Les entreprises sélectionnées développent des projets divers, allant des simulateurs aux drones, en passant par le spatial. Cette première phase est considérée comme un projet pilote. L’AMC espère accueillir, à terme, une vingtaine voire une trentaine de startups, signale Fatima-Azzahra Driouach.

Pour Said Benahajjou, président de l’AMC, l’enjeu est plus large que la simple mise à disposition de machines: «Ce centre n’est pas seulement un bâtiment équipé de machines de pointe. C’est un signal fort envoyé à notre jeunesse, à nos ingénieurs, à nos chercheurs et à nos startups. Désormais, ils disposent d’un lieu où leurs idées peuvent devenir réalité, où leurs inventions peuvent se transformer en prototypes compétitifs, et demain en produits industriels.»

Il insiste également sur l’aspect collaboratif du projet. «L’AMC Labs met à disposition des startups et entreprises un ensemble d’outils de production et de prototypage. Ces outils vont donner à nos jeunes talents les moyens d’innover, de tester, parfois de se tromper, mais surtout d’apprendre et avancer. L’innovation est d’abord une rupture, et cette rupture, ce sont nos startups qui l’apportent», fait-il observer.

Parmi les premières entreprises intégrées au centre figure Ombiteck, cofondée par Badr Boutaleb Joutei. Sa vision est claire. «Nous partons de problématiques industrielles concrètes et nous cherchons à transformer nos idées technologiques en solutions réalisables et économiquement viables», dit-il.

Ombiteck revendique une vingtaine de brevets dans des domaines aussi variés que les exosquelettes, les énergies renouvelables, les drones ou la robotique industrielle.

Avec une petite équipe de recherche, la startup développe certains projets en interne, mais sous-traite pour les phases nécessitant des moyens plus lourds. «Ce nouveau centre va donc nous offrir un accès à des moyens technologiques coûteux que nous ne pourrions acquérir seuls. Il nous permettra d’accélérer le passage de l’idée au prototype et de le faire selon les standards internationaux. Cela crédibilise nos démarches vis-à-vis de partenaires et investisseurs», souligne-t-il.

Une filière en croissance

L’ouverture de l’AMC Labs intervient dans un contexte favorable. Le secteur aéronautique marocain a doublé ses revenus en quatre ans. «Nous étions à 8 milliards de dirhams à fin juillet 2021, nous sommes à plus de 16 milliards à fin juillet 2025», note le ministre de l’Industrie, Ryad Mezzour.

Le ministre estime que dans les cinq prochaines années, l’industrie aéronautique marocaine pourrait tripler, voire quadrupler ses revenus. Selon lui, la plateforme marocaine est aujourd’hui prête à aborder des objets plus complexes et à consolider sa place sur la carte mondiale.

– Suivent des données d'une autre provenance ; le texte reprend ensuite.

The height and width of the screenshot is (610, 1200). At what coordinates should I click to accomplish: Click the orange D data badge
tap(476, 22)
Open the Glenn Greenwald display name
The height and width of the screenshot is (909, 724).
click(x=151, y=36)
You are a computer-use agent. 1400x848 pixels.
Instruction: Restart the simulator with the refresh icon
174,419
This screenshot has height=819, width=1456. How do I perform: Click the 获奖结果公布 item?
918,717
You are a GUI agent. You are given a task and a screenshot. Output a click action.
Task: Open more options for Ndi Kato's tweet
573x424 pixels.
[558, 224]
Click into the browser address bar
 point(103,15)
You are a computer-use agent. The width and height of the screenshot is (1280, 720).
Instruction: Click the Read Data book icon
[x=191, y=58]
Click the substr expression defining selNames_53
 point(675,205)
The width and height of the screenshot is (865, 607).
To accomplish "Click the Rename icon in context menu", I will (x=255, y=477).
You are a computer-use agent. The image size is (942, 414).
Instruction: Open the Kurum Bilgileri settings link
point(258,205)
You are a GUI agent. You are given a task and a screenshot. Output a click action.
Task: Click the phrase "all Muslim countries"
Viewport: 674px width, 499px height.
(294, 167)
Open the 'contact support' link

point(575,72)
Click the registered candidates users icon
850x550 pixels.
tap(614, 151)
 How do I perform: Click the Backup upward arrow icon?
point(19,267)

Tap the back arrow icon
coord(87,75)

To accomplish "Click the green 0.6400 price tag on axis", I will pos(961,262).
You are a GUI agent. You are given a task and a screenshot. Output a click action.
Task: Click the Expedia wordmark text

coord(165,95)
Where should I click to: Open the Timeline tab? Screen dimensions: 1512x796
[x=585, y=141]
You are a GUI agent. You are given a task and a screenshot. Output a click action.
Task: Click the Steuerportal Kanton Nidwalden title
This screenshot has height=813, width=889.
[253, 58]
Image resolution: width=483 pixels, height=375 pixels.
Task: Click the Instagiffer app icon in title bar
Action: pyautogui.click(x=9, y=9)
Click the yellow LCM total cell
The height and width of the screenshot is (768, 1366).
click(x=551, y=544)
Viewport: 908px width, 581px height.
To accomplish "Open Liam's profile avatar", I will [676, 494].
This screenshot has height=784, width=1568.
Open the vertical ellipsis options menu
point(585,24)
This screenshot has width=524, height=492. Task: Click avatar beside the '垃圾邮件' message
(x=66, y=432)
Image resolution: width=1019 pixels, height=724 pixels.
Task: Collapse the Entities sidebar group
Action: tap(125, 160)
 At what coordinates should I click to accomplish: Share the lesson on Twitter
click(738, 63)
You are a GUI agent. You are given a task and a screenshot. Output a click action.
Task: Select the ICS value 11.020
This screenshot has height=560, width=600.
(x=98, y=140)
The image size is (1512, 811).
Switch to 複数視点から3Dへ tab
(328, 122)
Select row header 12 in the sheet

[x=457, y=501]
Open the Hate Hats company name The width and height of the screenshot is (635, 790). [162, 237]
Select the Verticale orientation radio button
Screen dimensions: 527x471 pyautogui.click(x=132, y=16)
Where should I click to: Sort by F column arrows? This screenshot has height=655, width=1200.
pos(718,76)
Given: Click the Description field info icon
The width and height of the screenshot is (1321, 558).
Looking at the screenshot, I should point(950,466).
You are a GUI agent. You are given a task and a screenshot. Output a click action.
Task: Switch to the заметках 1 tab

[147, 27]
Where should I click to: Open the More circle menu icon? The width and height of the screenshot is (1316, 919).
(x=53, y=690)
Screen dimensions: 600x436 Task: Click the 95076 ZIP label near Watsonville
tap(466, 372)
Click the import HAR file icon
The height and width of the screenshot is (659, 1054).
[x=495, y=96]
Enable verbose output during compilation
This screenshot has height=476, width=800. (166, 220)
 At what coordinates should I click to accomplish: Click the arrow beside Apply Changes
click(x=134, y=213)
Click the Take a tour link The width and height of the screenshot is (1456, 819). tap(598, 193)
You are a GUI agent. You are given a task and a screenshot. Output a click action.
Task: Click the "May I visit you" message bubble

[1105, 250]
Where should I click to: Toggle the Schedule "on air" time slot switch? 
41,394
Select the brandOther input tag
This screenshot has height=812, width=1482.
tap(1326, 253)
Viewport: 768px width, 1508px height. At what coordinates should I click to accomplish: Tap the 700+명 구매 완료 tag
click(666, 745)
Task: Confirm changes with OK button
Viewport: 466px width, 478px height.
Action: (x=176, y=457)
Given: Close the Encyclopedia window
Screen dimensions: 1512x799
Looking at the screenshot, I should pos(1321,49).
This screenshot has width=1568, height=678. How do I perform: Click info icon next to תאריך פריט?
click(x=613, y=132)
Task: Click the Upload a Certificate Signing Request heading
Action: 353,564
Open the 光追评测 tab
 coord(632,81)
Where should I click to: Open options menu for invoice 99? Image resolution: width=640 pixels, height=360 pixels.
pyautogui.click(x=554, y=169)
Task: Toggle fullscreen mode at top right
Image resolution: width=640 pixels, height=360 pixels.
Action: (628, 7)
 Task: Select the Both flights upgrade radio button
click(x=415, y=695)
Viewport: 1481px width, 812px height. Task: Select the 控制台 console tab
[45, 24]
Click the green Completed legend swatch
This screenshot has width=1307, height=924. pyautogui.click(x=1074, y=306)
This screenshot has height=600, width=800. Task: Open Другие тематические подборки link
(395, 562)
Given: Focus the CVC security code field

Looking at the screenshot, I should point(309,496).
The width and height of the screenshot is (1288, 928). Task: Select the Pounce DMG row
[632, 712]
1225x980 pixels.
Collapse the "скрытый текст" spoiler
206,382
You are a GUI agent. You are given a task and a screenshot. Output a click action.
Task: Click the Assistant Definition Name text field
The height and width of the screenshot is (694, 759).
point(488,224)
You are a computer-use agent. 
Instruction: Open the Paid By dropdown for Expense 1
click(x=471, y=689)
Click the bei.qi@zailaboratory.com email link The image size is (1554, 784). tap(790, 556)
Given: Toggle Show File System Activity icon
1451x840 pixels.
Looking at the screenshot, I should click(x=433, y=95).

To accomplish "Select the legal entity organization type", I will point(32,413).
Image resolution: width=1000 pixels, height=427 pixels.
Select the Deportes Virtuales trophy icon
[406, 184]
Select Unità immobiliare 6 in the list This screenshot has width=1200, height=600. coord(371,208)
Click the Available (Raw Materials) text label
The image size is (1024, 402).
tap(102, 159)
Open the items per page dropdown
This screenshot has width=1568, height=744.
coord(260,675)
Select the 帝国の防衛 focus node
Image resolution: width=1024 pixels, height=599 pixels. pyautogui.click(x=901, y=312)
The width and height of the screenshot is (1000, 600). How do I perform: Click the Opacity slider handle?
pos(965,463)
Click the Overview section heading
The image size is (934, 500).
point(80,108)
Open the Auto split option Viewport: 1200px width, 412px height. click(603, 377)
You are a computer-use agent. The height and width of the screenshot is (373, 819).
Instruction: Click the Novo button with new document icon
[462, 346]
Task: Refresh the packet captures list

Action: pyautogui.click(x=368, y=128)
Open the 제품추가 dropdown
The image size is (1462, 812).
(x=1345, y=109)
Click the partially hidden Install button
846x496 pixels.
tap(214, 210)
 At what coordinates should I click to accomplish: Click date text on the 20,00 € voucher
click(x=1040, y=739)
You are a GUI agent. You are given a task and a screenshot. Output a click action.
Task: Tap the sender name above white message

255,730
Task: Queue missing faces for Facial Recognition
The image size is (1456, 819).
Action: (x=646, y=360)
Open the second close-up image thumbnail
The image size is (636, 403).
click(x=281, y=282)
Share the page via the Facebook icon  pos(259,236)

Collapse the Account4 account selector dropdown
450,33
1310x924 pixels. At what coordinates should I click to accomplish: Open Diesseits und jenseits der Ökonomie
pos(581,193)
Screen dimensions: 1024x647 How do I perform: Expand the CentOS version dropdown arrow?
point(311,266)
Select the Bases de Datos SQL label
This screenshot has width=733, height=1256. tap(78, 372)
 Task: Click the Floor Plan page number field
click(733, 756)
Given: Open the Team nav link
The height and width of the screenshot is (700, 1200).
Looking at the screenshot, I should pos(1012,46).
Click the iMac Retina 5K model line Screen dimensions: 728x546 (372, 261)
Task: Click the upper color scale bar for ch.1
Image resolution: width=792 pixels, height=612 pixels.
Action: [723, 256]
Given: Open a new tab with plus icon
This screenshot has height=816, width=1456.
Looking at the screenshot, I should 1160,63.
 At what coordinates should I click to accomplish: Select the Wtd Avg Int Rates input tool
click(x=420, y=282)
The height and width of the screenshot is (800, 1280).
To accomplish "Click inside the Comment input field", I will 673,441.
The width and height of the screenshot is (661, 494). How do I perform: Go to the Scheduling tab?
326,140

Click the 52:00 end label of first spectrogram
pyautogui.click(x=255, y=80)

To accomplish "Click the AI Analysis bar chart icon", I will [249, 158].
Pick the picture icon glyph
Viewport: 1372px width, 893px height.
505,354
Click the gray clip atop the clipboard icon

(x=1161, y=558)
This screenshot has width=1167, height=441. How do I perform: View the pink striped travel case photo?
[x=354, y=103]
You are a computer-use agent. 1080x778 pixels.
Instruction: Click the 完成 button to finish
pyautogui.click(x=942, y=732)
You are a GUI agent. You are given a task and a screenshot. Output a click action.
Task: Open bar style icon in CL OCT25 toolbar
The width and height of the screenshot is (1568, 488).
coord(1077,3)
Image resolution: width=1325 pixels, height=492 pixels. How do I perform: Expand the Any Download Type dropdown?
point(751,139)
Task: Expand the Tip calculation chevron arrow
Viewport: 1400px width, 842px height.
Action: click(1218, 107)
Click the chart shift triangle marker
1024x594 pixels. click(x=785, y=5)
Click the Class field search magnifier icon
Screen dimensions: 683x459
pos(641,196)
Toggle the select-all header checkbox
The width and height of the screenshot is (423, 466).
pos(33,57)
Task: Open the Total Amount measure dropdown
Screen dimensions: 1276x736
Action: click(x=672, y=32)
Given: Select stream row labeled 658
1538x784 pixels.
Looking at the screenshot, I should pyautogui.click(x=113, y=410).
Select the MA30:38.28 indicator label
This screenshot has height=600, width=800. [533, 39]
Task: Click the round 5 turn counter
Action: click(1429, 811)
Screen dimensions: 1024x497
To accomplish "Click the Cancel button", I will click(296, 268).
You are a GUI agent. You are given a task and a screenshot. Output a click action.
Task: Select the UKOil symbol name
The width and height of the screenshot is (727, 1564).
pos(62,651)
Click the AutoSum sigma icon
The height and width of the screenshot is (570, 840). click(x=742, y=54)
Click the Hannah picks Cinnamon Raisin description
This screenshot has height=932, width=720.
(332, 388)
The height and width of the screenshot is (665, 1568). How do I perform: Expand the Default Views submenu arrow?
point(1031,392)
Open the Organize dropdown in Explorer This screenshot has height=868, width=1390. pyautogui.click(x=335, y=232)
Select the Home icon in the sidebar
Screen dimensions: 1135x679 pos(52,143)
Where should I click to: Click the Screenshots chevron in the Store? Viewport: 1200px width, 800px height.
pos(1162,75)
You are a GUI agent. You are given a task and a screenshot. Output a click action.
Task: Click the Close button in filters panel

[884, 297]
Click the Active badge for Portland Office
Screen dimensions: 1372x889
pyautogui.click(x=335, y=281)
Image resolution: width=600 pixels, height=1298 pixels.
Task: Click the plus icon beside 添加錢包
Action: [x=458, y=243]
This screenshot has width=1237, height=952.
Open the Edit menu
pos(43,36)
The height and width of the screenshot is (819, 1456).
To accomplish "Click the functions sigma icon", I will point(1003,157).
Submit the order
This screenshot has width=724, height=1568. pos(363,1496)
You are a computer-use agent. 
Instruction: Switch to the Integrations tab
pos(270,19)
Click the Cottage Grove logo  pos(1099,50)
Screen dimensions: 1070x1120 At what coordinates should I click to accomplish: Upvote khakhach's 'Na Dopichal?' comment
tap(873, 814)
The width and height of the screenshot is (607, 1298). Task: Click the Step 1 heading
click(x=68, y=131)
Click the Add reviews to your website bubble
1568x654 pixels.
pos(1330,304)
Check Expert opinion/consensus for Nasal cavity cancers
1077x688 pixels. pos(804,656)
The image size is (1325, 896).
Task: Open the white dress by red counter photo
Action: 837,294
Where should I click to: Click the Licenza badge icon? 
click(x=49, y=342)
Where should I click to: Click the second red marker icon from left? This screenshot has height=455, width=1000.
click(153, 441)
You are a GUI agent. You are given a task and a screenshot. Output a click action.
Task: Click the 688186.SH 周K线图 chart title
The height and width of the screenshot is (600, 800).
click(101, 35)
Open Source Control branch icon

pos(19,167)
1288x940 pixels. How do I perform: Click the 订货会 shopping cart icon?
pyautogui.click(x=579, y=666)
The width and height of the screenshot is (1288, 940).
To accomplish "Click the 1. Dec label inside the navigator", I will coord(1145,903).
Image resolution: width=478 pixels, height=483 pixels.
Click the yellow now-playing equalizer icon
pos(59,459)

Pour les responsables du cluster comme pour les entrepreneurs, l’AMC Labs est une première étape vers un écosystème plus large. Il s’agit d’un outil destiné à faciliter la mutualisation, à créer des synergies entre startups et à rapprocher les mondes de la formation, de la recherche et de l’industrie.

«Nos jeunes ont l’intelligence et l’audace nécessaires pour créer de la valeur et de l’innovation. Certains sont déjà champions en matière de propriété intellectuelle et de brevets. Avec ce centre, nous leur donnons les moyens d’aller plus loin et de montrer que le Maroc est capable de penser et de fabriquer localement», résume Fatima-Azzahra Driouach.

Pour les acteurs de la filière, l’AMC Labs marque le début d’une nouvelle dynamique. Il doit permettre au Maroc de passer d’une industrie aéronautique principalement tournée vers la sous-traitance à un écosystème capable de concevoir et d’innover localement. Les prochains défis concerneront l’élargissement du nombre de startups accueillies et la montée en compétences des talents. Mais pour ses initiateurs, le cap est on ne peut plus clair: inscrire le pays parmi les producteurs de technologies aéronautiques et renforcer son autonomie industrielle.